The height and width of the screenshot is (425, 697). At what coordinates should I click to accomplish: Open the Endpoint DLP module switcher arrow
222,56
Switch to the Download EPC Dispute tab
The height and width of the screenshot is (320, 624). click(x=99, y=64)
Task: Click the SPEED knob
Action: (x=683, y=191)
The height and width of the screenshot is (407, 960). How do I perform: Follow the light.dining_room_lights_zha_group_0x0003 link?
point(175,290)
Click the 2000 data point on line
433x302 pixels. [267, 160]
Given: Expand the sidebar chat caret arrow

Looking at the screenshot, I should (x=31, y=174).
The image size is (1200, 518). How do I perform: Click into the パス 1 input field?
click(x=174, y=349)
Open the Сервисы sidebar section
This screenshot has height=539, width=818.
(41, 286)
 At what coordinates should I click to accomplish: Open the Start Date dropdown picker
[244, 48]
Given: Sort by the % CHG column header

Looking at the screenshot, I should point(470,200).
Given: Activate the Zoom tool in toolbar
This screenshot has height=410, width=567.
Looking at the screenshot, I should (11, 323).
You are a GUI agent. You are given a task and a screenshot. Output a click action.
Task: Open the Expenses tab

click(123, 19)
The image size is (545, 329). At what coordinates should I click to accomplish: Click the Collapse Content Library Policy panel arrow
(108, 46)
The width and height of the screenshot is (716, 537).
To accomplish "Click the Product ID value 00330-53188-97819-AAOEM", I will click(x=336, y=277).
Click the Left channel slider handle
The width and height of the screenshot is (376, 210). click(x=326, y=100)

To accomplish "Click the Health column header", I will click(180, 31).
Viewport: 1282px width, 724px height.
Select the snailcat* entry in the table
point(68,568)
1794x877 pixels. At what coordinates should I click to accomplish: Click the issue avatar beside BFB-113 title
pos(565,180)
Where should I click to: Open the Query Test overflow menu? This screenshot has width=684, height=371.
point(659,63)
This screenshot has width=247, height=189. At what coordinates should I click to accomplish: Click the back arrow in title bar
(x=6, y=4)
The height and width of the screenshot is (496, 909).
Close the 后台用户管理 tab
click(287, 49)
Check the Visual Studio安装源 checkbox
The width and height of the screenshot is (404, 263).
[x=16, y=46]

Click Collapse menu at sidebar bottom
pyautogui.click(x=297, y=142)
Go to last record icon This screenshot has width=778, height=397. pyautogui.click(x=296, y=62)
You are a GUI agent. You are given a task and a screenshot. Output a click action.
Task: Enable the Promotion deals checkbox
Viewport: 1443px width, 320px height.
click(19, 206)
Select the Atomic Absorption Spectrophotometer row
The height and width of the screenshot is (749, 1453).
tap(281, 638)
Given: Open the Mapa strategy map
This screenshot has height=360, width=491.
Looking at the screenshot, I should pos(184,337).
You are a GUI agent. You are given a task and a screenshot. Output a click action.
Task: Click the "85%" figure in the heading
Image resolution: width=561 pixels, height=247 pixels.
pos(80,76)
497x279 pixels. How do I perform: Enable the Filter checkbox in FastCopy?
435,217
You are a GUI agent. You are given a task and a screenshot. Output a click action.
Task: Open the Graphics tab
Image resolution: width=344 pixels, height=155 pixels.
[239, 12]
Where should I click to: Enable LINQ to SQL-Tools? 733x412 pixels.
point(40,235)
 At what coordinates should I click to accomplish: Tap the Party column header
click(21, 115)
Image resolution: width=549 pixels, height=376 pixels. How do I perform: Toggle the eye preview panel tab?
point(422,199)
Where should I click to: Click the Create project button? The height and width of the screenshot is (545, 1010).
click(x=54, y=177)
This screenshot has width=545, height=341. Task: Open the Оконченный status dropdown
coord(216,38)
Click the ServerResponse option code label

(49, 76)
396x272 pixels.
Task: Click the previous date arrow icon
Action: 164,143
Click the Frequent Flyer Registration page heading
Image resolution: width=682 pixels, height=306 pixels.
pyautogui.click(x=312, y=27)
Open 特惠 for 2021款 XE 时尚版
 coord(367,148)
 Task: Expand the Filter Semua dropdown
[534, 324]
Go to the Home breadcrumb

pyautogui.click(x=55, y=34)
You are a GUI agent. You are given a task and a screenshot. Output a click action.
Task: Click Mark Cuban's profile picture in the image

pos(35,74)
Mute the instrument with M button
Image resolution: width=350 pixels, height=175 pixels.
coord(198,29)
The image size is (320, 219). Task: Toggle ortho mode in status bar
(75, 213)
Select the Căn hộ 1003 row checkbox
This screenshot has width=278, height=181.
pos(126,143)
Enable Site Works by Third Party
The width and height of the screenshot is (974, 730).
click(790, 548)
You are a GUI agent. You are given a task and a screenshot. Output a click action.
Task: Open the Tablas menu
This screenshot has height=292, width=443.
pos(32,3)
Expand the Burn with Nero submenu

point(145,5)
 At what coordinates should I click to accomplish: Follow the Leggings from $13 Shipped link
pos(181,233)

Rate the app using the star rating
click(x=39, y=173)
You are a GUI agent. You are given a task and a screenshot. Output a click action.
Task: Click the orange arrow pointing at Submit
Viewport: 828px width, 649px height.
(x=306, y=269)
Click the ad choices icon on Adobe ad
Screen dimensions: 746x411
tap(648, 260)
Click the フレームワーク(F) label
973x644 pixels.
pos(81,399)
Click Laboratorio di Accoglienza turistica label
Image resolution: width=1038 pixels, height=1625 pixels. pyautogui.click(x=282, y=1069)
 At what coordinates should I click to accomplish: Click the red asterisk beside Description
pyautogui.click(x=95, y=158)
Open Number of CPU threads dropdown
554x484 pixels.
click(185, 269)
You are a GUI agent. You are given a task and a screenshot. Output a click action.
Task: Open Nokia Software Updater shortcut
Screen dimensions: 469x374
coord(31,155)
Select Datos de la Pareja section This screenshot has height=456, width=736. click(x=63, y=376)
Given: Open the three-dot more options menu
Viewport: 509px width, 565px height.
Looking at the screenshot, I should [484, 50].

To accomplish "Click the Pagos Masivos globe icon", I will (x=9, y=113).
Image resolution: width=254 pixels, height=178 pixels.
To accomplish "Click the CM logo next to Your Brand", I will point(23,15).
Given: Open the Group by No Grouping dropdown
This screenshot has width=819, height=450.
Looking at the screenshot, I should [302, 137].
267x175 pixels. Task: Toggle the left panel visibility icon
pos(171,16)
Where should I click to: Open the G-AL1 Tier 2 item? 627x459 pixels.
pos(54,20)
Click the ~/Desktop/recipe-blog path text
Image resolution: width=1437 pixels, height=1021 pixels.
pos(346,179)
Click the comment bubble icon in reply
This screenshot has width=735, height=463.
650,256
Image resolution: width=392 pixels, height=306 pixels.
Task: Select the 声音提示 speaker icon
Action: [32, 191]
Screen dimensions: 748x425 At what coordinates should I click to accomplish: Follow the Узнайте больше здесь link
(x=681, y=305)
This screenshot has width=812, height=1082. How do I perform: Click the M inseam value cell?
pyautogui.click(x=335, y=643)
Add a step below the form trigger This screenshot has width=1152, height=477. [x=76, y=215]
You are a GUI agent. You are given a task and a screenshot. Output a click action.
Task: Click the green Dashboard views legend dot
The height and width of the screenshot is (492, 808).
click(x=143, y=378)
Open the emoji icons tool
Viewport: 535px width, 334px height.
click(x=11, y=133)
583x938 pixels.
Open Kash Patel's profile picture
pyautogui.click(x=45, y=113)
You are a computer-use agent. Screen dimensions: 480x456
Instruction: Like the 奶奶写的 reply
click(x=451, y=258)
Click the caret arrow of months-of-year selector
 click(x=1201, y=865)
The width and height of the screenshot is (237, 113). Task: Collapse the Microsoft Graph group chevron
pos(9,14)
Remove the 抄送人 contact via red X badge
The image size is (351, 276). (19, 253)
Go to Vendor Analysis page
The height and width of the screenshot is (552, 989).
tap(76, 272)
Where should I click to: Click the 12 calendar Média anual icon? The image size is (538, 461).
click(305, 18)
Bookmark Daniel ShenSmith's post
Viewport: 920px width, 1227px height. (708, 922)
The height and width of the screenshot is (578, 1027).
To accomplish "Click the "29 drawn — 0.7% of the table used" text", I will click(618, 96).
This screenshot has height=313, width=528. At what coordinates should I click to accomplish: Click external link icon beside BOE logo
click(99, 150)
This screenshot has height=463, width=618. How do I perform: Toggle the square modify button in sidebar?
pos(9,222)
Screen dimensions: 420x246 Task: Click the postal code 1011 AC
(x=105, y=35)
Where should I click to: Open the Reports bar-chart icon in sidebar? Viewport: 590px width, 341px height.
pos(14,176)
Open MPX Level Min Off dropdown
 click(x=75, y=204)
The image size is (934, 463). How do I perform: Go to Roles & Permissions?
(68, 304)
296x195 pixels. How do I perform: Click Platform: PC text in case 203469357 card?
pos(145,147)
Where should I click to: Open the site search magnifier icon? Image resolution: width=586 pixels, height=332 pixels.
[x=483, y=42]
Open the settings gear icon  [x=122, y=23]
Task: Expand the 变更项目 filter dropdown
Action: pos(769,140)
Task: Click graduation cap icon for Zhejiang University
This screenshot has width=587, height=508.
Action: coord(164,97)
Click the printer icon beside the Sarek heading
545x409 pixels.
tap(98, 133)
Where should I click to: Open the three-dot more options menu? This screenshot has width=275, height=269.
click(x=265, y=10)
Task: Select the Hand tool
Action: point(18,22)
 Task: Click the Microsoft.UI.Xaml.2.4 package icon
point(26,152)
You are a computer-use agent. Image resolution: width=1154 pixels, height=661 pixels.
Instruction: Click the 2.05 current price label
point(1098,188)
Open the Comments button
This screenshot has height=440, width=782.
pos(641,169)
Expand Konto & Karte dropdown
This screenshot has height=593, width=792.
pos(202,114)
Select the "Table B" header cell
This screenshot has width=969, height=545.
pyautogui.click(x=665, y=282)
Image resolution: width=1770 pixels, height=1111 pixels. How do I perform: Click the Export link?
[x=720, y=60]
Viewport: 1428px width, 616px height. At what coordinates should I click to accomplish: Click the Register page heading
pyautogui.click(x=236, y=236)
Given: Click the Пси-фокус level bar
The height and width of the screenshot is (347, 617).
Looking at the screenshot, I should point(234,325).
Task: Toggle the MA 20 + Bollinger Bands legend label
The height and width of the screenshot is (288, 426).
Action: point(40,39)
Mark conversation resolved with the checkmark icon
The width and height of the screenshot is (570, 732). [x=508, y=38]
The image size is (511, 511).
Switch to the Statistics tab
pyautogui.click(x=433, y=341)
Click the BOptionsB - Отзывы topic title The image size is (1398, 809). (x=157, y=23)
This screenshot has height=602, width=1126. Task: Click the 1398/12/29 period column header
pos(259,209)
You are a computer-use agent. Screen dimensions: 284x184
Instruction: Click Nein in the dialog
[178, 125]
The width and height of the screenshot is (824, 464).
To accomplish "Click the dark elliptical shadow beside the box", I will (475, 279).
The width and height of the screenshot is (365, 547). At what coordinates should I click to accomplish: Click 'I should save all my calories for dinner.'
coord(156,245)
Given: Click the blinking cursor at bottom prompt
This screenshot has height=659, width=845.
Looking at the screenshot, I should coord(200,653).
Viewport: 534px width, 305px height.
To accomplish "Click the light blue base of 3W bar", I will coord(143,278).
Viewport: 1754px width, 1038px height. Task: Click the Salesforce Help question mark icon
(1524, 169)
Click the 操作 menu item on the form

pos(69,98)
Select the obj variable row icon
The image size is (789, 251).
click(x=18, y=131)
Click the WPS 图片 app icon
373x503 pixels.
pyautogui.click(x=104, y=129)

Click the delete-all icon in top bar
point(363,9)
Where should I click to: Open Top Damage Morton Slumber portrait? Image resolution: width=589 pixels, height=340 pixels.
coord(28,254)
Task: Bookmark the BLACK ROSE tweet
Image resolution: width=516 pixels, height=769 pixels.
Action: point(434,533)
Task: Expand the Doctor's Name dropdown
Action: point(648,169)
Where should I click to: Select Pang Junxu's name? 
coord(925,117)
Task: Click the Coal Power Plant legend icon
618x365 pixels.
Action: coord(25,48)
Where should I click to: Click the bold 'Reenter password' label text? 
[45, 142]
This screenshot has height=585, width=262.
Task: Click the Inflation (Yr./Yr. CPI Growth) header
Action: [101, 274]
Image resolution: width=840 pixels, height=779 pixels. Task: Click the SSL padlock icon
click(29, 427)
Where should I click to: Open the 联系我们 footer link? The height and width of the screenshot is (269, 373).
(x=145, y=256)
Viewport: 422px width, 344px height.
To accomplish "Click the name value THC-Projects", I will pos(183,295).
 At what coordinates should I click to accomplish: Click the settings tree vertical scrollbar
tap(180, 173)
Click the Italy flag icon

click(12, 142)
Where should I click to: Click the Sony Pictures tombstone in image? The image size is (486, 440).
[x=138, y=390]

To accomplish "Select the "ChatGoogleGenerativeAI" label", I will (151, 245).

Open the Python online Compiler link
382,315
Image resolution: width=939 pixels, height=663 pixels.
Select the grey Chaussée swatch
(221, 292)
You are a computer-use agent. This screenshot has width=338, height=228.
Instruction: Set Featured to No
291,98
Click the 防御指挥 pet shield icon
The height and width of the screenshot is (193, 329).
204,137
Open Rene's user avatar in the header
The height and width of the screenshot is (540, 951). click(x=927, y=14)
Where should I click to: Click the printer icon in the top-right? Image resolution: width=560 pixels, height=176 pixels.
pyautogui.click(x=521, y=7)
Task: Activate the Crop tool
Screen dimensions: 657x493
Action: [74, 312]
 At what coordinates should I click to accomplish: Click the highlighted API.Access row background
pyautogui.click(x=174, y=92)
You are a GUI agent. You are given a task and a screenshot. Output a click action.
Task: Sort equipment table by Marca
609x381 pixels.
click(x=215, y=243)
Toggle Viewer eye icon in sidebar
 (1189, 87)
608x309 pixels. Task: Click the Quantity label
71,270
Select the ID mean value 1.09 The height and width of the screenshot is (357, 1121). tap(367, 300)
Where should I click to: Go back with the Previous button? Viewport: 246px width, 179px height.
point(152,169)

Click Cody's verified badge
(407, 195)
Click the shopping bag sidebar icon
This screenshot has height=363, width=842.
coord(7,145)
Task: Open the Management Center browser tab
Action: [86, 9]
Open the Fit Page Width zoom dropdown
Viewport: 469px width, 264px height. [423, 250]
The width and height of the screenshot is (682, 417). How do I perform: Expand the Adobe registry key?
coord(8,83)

---

Pull out every line above that holds the word "computer".

You are a computer-use agent. Screen dimensions: 480x456
You are a computer-use agent. Image resolution: width=1154 pixels, height=661 pixels.
You are a computer-use agent. Screen dimensions: 284x184
You are a computer-use agent. This screenshot has width=338, height=228.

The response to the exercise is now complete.